◆ **Provided information**
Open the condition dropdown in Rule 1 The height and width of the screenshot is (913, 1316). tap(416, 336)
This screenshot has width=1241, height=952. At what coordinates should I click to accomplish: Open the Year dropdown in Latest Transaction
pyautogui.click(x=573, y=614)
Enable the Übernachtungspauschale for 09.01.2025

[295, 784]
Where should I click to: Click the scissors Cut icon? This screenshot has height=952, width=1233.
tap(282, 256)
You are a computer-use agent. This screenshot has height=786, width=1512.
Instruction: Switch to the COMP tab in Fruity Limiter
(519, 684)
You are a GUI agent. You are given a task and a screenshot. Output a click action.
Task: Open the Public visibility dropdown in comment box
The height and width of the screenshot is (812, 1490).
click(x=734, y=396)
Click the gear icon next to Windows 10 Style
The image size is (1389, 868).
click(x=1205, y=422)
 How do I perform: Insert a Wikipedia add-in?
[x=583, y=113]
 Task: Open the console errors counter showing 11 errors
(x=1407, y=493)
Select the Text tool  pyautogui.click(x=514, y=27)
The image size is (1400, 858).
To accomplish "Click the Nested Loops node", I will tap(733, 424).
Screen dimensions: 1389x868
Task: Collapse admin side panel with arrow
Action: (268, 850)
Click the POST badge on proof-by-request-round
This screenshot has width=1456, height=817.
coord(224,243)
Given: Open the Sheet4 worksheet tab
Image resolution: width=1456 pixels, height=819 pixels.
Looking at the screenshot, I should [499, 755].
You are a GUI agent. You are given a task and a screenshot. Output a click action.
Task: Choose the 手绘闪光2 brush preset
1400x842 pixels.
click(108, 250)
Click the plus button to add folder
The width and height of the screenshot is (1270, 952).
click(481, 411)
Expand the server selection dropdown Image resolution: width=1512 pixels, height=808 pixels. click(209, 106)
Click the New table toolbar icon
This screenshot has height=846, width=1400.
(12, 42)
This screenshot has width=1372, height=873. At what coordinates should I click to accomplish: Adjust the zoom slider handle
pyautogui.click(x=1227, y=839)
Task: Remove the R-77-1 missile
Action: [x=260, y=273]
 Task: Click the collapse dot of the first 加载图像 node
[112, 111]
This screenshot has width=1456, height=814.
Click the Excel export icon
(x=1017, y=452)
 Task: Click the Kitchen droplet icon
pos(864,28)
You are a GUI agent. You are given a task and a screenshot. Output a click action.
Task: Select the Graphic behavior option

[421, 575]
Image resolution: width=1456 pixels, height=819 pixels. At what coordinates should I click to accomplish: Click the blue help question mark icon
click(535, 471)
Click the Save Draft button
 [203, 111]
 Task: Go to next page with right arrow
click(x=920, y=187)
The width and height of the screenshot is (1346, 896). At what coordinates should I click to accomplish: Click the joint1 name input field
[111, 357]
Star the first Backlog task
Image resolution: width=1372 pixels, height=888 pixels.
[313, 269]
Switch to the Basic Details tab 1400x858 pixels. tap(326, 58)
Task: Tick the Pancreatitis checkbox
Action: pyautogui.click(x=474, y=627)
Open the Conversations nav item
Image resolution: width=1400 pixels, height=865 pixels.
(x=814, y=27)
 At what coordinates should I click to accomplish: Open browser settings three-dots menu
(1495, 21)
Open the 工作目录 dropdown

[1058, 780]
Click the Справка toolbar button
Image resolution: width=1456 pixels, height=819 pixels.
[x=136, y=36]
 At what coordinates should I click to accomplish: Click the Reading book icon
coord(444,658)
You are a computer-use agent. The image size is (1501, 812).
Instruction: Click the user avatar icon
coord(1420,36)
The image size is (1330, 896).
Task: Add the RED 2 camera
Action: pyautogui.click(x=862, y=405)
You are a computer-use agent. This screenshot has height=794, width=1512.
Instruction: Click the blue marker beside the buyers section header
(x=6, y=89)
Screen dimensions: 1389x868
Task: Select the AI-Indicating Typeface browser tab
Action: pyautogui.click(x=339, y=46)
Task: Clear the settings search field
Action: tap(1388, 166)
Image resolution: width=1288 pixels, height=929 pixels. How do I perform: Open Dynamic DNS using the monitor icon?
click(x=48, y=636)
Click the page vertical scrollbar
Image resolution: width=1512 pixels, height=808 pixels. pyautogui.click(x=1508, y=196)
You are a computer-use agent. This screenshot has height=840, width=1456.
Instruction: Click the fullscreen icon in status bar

◆ **Your objective**
Copy out all of the lines above exactly.

◆ **Reply**
Open the condition dropdown in Rule 1 The height and width of the screenshot is (913, 1316). tap(416, 336)
This screenshot has width=1241, height=952. At what coordinates should I click to accomplish: Open the Year dropdown in Latest Transaction
pyautogui.click(x=573, y=614)
Enable the Übernachtungspauschale for 09.01.2025

[295, 784]
Where should I click to: Click the scissors Cut icon? This screenshot has height=952, width=1233.
tap(282, 256)
You are a computer-use agent. This screenshot has height=786, width=1512.
Instruction: Switch to the COMP tab in Fruity Limiter
(519, 684)
You are a GUI agent. You are given a task and a screenshot. Output a click action.
Task: Open the Public visibility dropdown in comment box
The height and width of the screenshot is (812, 1490).
click(x=734, y=396)
Click the gear icon next to Windows 10 Style
The image size is (1389, 868).
click(x=1205, y=422)
 How do I perform: Insert a Wikipedia add-in?
[x=583, y=113]
 Task: Open the console errors counter showing 11 errors
(x=1407, y=493)
Select the Text tool  pyautogui.click(x=514, y=27)
The image size is (1400, 858).
To accomplish "Click the Nested Loops node", I will tap(733, 424).
Screen dimensions: 1389x868
Task: Collapse admin side panel with arrow
Action: (268, 850)
Click the POST badge on proof-by-request-round
This screenshot has width=1456, height=817.
coord(224,243)
Given: Open the Sheet4 worksheet tab
Image resolution: width=1456 pixels, height=819 pixels.
Looking at the screenshot, I should [499, 755].
You are a GUI agent. You are given a task and a screenshot. Output a click action.
Task: Choose the 手绘闪光2 brush preset
1400x842 pixels.
click(108, 250)
Click the plus button to add folder
The width and height of the screenshot is (1270, 952).
click(481, 411)
Expand the server selection dropdown Image resolution: width=1512 pixels, height=808 pixels. click(209, 106)
Click the New table toolbar icon
This screenshot has height=846, width=1400.
(12, 42)
This screenshot has width=1372, height=873. At what coordinates should I click to accomplish: Adjust the zoom slider handle
pyautogui.click(x=1227, y=839)
Task: Remove the R-77-1 missile
Action: [x=260, y=273]
 Task: Click the collapse dot of the first 加载图像 node
[112, 111]
This screenshot has width=1456, height=814.
Click the Excel export icon
(x=1017, y=452)
 Task: Click the Kitchen droplet icon
pos(864,28)
You are a GUI agent. You are given a task and a screenshot. Output a click action.
Task: Select the Graphic behavior option

[421, 575]
Image resolution: width=1456 pixels, height=819 pixels. At what coordinates should I click to accomplish: Click the blue help question mark icon
click(535, 471)
Click the Save Draft button
 [203, 111]
 Task: Go to next page with right arrow
click(x=920, y=187)
The width and height of the screenshot is (1346, 896). At what coordinates should I click to accomplish: Click the joint1 name input field
[111, 357]
Star the first Backlog task
Image resolution: width=1372 pixels, height=888 pixels.
[313, 269]
Switch to the Basic Details tab 1400x858 pixels. tap(326, 58)
Task: Tick the Pancreatitis checkbox
Action: pyautogui.click(x=474, y=627)
Open the Conversations nav item
Image resolution: width=1400 pixels, height=865 pixels.
(x=814, y=27)
 At what coordinates should I click to accomplish: Open browser settings three-dots menu
(1495, 21)
Open the 工作目录 dropdown

[1058, 780]
Click the Справка toolbar button
Image resolution: width=1456 pixels, height=819 pixels.
[x=136, y=36]
 At what coordinates should I click to accomplish: Click the Reading book icon
coord(444,658)
You are a computer-use agent. The image size is (1501, 812).
Instruction: Click the user avatar icon
coord(1420,36)
The image size is (1330, 896).
Task: Add the RED 2 camera
Action: pyautogui.click(x=862, y=405)
You are a computer-use agent. This screenshot has height=794, width=1512.
Instruction: Click the blue marker beside the buyers section header
(x=6, y=89)
Screen dimensions: 1389x868
Task: Select the AI-Indicating Typeface browser tab
Action: pyautogui.click(x=339, y=46)
Task: Clear the settings search field
Action: tap(1388, 166)
Image resolution: width=1288 pixels, height=929 pixels. How do I perform: Open Dynamic DNS using the monitor icon?
click(x=48, y=636)
Click the page vertical scrollbar
Image resolution: width=1512 pixels, height=808 pixels. pyautogui.click(x=1508, y=196)
You are a computer-use agent. This screenshot has height=840, width=1456.
Instruction: Click the fullscreen icon in status bar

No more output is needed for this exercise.